Source data START

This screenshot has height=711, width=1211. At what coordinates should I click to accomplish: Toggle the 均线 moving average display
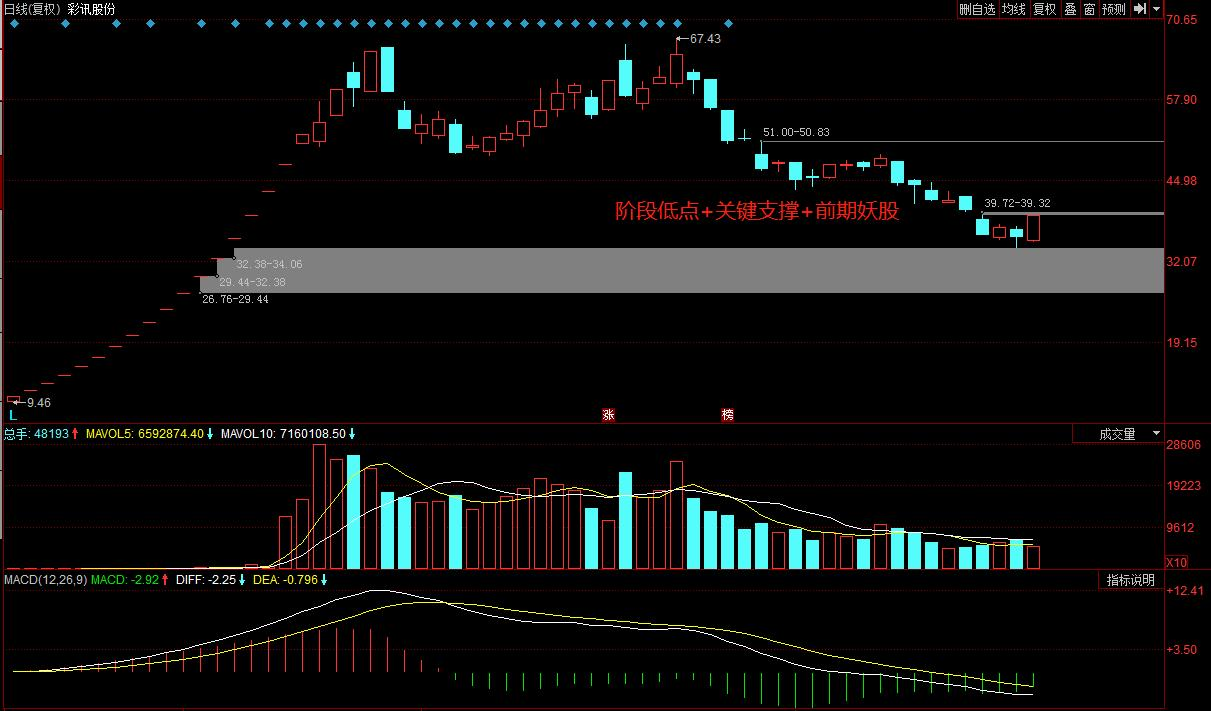tap(1014, 9)
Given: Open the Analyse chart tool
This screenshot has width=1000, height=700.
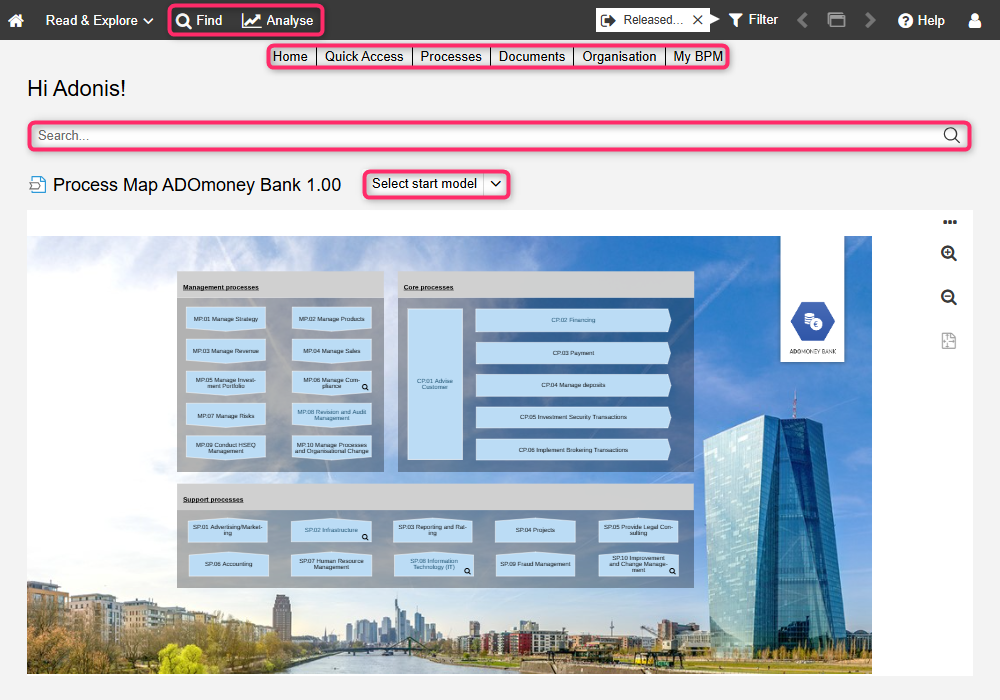Looking at the screenshot, I should click(278, 20).
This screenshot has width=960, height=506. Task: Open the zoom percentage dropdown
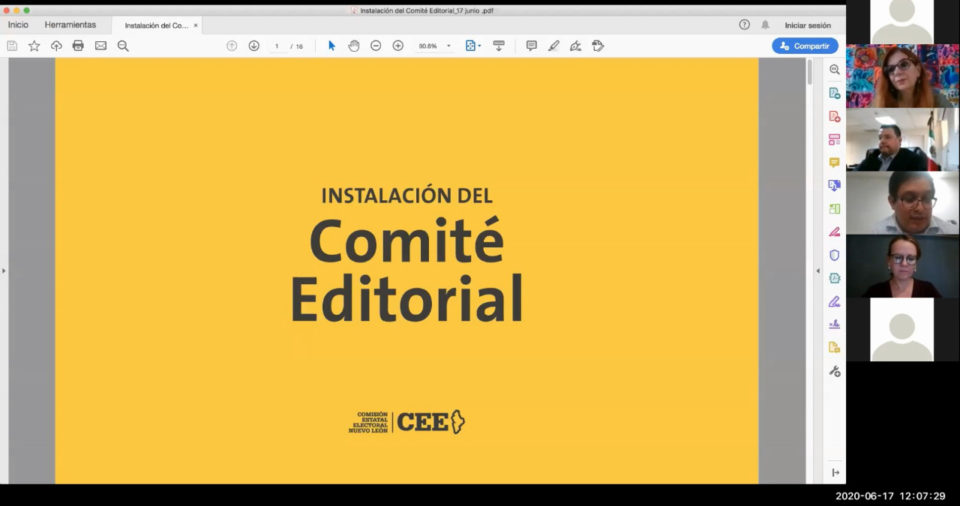[x=449, y=46]
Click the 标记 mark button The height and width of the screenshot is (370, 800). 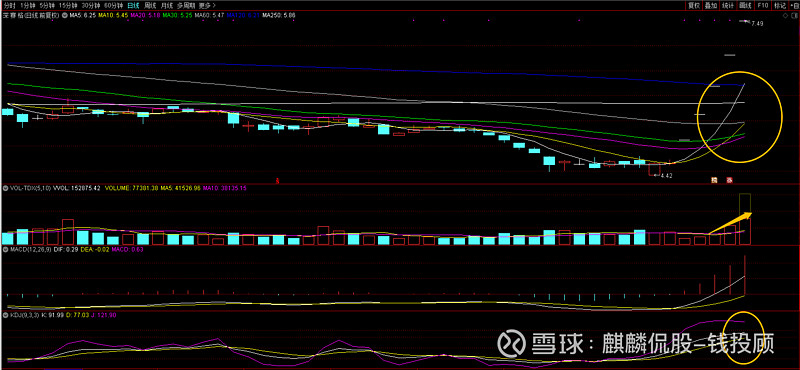pyautogui.click(x=780, y=5)
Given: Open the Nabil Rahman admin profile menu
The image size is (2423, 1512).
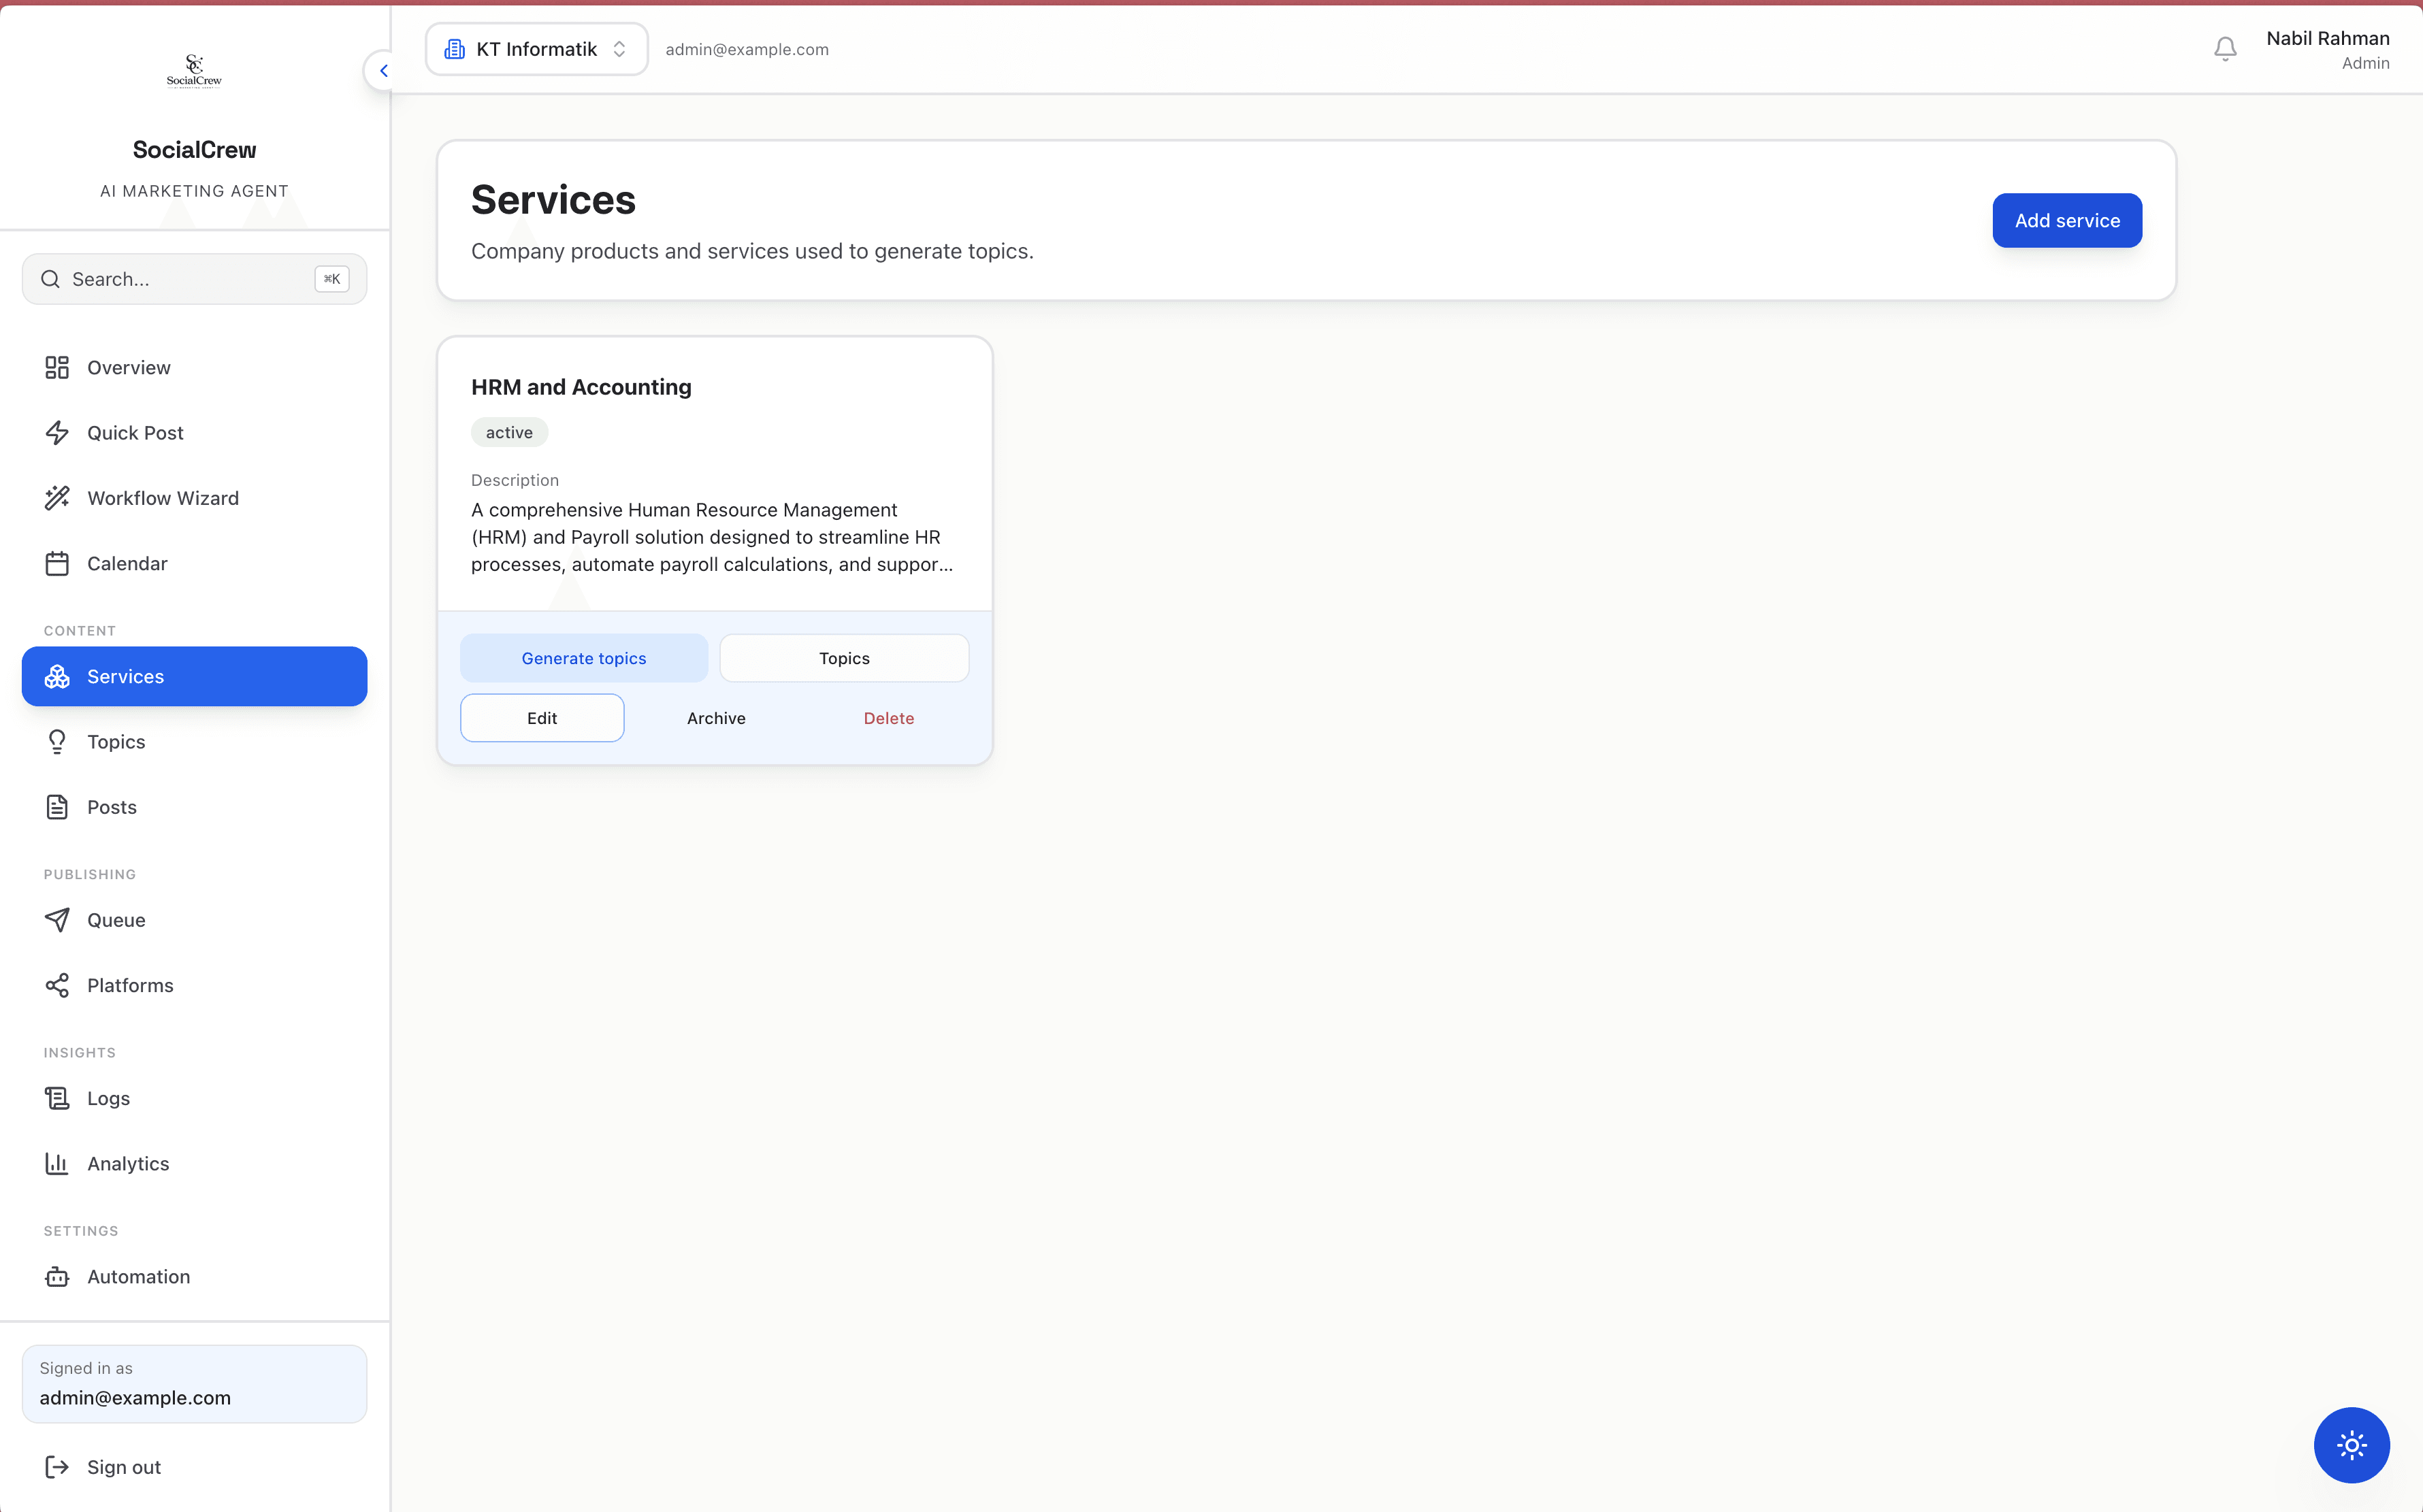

Source data END

Problem statement => Return the lines containing "Given", taking each one from the listing.

Worked solution =>
Given: Open the Analyse chart tool
Given: Open the Nabil Rahman admin profile menu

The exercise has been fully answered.